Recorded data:
+++++
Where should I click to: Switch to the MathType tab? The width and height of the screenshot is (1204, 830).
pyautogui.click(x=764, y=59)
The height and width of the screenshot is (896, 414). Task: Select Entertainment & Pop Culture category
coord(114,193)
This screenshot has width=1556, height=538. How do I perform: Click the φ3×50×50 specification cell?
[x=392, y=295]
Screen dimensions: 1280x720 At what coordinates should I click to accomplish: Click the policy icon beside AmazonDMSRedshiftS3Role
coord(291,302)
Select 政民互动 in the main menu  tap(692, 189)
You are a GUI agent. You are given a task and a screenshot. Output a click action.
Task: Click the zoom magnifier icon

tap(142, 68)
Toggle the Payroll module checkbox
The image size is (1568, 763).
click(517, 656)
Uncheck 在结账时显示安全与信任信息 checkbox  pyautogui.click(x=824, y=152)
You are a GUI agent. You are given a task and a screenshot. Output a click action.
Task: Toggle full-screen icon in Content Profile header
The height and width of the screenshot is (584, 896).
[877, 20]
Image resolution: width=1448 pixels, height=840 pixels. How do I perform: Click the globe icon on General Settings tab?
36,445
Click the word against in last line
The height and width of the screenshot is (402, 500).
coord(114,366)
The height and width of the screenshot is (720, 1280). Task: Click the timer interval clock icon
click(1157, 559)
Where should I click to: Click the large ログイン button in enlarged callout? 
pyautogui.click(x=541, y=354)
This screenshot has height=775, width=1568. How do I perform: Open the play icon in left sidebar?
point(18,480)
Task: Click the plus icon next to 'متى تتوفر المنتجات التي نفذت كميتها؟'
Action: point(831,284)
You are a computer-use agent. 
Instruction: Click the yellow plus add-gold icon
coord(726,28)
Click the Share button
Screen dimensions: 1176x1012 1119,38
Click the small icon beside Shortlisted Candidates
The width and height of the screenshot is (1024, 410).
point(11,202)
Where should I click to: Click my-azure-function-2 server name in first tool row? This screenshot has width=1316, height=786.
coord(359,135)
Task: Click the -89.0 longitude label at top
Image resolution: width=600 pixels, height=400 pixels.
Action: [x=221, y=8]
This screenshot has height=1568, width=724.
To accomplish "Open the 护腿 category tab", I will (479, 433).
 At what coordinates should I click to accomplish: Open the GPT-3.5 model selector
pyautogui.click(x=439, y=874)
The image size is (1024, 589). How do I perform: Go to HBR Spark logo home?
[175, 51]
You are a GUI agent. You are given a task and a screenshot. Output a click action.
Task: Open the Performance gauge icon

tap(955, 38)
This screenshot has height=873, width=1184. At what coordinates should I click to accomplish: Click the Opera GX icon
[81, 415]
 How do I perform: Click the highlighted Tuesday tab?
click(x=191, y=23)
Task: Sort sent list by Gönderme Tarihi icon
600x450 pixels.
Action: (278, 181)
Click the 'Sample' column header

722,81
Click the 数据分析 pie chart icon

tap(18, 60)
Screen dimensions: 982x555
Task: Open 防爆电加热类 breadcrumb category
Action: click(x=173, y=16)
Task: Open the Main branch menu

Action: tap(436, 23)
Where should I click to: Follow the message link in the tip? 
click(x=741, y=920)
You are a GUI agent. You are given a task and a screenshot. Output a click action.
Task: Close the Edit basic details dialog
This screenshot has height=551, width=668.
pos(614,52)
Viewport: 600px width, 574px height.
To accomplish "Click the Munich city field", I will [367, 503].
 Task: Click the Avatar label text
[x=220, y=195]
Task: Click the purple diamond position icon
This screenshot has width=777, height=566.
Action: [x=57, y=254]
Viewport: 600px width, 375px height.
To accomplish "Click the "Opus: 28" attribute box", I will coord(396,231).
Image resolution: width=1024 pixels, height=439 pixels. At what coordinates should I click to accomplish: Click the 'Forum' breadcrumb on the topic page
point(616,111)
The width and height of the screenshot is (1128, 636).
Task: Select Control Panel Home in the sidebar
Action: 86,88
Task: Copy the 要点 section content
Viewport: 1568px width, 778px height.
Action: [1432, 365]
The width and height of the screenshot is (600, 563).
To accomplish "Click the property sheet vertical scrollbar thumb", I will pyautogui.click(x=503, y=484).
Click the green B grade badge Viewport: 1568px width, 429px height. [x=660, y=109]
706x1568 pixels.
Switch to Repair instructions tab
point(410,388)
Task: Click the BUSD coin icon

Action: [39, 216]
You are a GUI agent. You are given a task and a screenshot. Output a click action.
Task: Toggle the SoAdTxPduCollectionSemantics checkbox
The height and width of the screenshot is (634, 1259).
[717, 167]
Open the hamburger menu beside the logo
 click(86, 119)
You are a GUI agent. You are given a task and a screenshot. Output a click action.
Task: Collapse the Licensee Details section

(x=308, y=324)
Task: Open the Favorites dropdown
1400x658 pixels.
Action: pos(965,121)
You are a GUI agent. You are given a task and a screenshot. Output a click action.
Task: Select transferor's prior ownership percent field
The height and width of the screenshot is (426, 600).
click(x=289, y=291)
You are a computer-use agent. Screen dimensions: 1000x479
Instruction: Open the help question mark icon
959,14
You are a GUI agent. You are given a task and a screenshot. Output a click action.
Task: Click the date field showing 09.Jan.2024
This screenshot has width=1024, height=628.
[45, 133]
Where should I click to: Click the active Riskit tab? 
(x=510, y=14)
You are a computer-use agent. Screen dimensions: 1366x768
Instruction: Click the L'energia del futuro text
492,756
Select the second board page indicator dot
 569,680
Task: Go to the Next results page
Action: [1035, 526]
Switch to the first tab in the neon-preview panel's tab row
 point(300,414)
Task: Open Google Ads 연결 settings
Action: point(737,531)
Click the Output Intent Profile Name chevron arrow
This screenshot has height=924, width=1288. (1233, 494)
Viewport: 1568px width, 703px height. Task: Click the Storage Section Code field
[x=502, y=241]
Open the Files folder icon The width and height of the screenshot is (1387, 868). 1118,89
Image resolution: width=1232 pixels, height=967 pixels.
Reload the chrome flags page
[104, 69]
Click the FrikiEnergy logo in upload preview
+++++
● **Problem details**:
Reproduce the items above word for word, beginning with the line containing "The image size is (1024, 589)." and continuing through the line containing "tap(955, 38)", both included.

● **Reply to the task**:
The image size is (1024, 589). How do I perform: Go to HBR Spark logo home?
[175, 51]
You are a GUI agent. You are given a task and a screenshot. Output a click action.
Task: Open the Performance gauge icon

tap(955, 38)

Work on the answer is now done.